If a cascade of meteors struck Earth billions of years ago, could they have deposited genetic blueprints and forged an indelible link between Earth and another planet?
Perhaps. Although that puzzling question remains unanswered, scientists have uncovered a new clue that suggests it is possible for DNA to withstand the extreme heat and pressure it would encounter when entering our atmosphere from space.
In a new study published today in PLOS ONE, a team of Swiss and German scientists report that they dotted the exterior grooves of a rocket with fragments of DNA to test the genetic material’s stability in space. Surprisingly, they discovered that some of those building blocks of life remained intact during the hostile conditions of the flight and could pass on genetic information even after exiting and reentering the atmosphere during a roughly 13-minute round trip into space.
The findings suggest that if DNA traveled through space on meteorites, it could have conceivably survived, says lead author Oliver Ullrich of the University of Zurich. Moreover, he says, “DNA attached to a spacecraft has the potential to contaminate other celestial bodies, making it difficult to determine whether a life form existed on another planet or was introduced there by spacecraft.”
The rocket test may fall short of representing the faster speed and higher energy of a meteor hurtling into our atmosphere, but it does suggest that even if the outside of a meteor was scorched, genetic material in certain places on the meteor could survive higher temperatures than scientists had previously realized and make it to Earth.  The findings are “a stop on the way to understanding what the limits are for DNA’s survival,” says research scientist Christopher Carr of the Massachusetts Institute of Technology, who was not involved with the work but called the results “provocative.” The next steps, he says, would be to further pin down what temperature and pressure would ultimately kill DNA.

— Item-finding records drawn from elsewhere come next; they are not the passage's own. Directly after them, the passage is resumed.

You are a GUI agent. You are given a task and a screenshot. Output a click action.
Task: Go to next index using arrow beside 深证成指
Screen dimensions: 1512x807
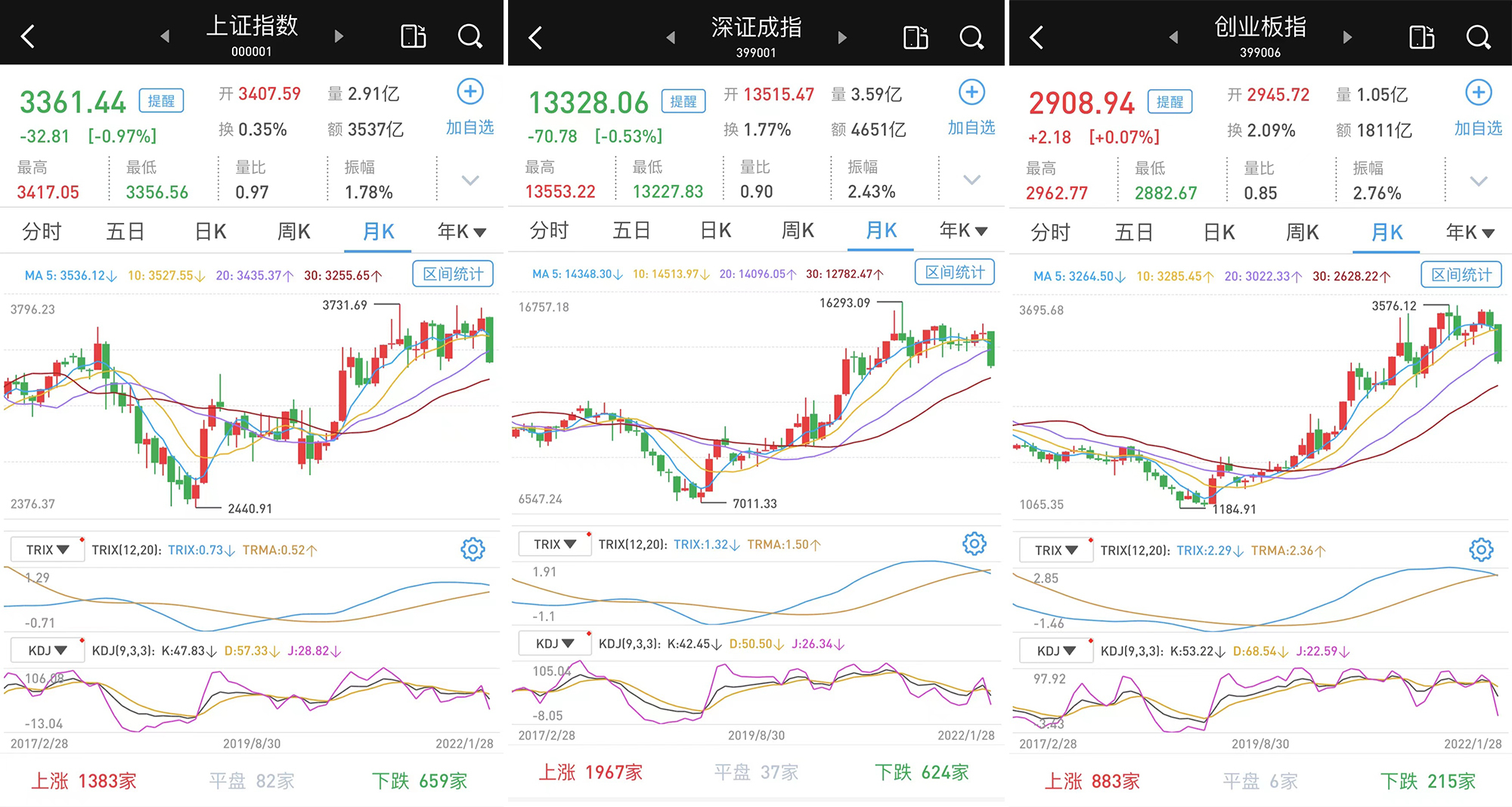(842, 37)
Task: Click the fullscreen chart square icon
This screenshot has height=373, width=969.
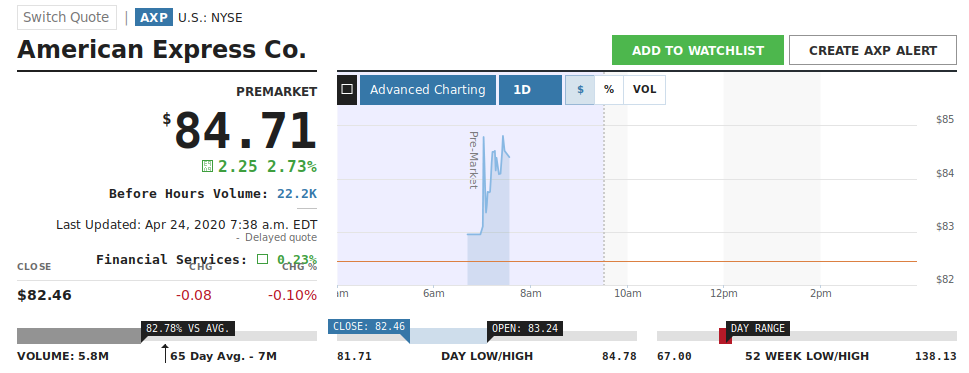Action: [x=347, y=90]
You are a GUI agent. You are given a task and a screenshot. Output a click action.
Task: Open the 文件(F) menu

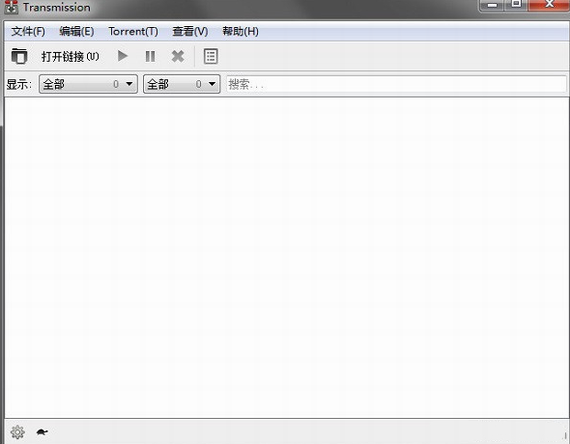pos(28,32)
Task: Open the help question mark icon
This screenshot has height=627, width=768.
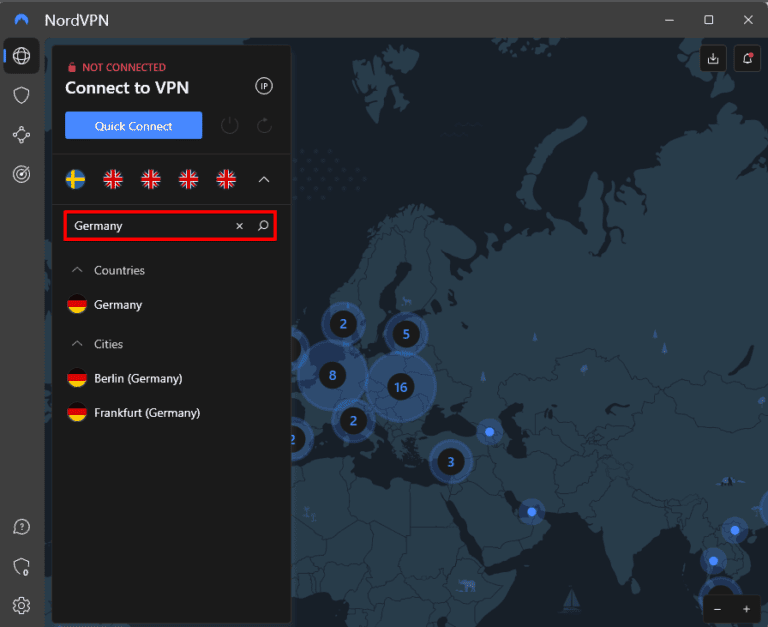Action: 21,527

To test the effect of the hostile reentry conditions, Ullrich’s team embedded specially designed plasmid DNA — a circular thread of DNA that would not function if it were damaged and lost its loop shape — along the exterior of the craft in grooves and in the indentations of screw heads.  Temperatures on the exterior of the rocket reached as high as 115.4 degrees Celsius during liftoff and 128.3 degrees Celsius during atmospheric reentry (by comparison, water boils at 100 degrees Celsius). Still, the plasmid DNA survived.

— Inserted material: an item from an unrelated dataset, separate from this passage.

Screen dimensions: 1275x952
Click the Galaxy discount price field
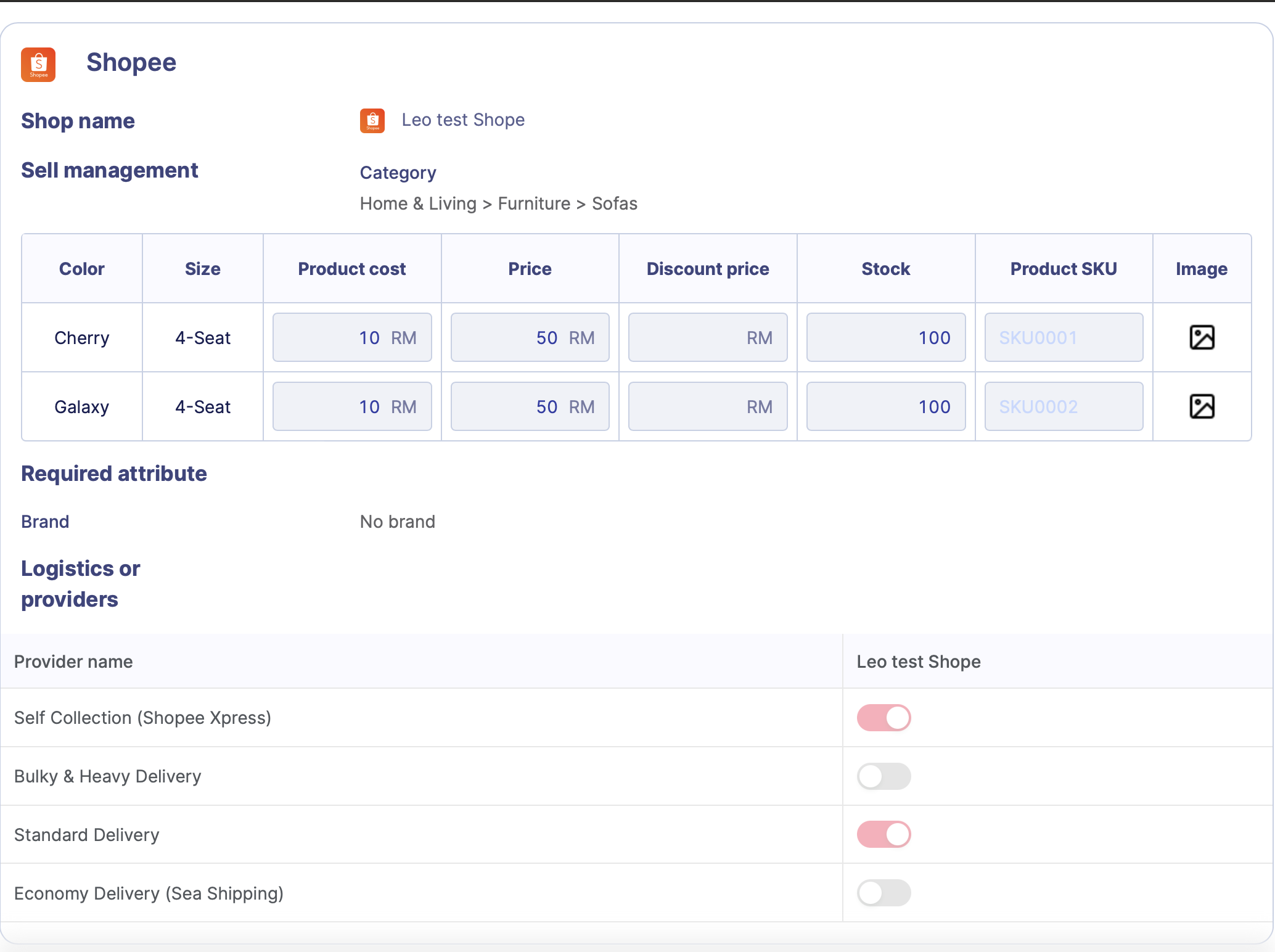click(707, 406)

The researchers were intrigued to find that the DNA looked intact under a microscope. They also put some of the samples to work to see if the DNA remained functionally capable of passing on genetic instructions. The team exposed Escherichia coli bacteria to the space-traveling DNA. If the plasmid DNA were intact — as it proved to be — the E. coli would be able to take up the DNA, and that piece of genetic code would make the bacteria resistant to antibiotics. According to Ullrich, the researchers were surprised to find that the DNA passed on its information and the E. coli became drug resistant. The findings are “definitely exciting,” Carr says.
Earlier work had already revealed that certain bacteria could survive in space for prolonged periods despite intense ultraviolet and cosmic radiation, especially when they were partly shielded from such harmful rays by natural protectants like biofilm. Although those experiments suggested that certain hardy microbes could survive at least 1.5 years in space, there has been no firm evidence that DNA could also survive reentry.

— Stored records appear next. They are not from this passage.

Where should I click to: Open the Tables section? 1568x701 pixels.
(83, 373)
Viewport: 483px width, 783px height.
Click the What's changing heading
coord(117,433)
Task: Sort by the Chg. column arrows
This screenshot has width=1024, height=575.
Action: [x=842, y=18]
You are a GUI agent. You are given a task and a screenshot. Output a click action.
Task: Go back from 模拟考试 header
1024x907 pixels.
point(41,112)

In fact, in earlier experiments, bacteria and fungi did not survive after being embedded in rock samples mounted on the outside of a capsule and shot into space. The die-off in those experiments was due to damage on the DNA level, Ullrich’s team notes. The difference in this new work, Ullrich says, may have been the modicum of protection the DNA had due to its placement in grooves or screw heads. In the earlier experiments, reentry conditions had very high velocities and temperatures, and the protective layer from surrounding rocks was likely too thin to protect the microorganisms, he says. Indeed, researchers have never seen DNA survive reentry into the atmosphere until now, although one study did find that bacteria survived the reentry, disintegration and impact of the space shuttle Columbia.
This first evidence of plasmid DNA’s survival also suggests that in the future, DNA tests could be considered as a standard for measuring the effectiveness of decontamination procedures used in space programs. Returning spacecraft are routinely cleaned to protect Earth against the possibility of accidental contact with alien microbes.
In the larger picture, Carr says, the new study “gets us thinking what controlled experiments we should do to explore the limit for life and what the limit is for DNA.”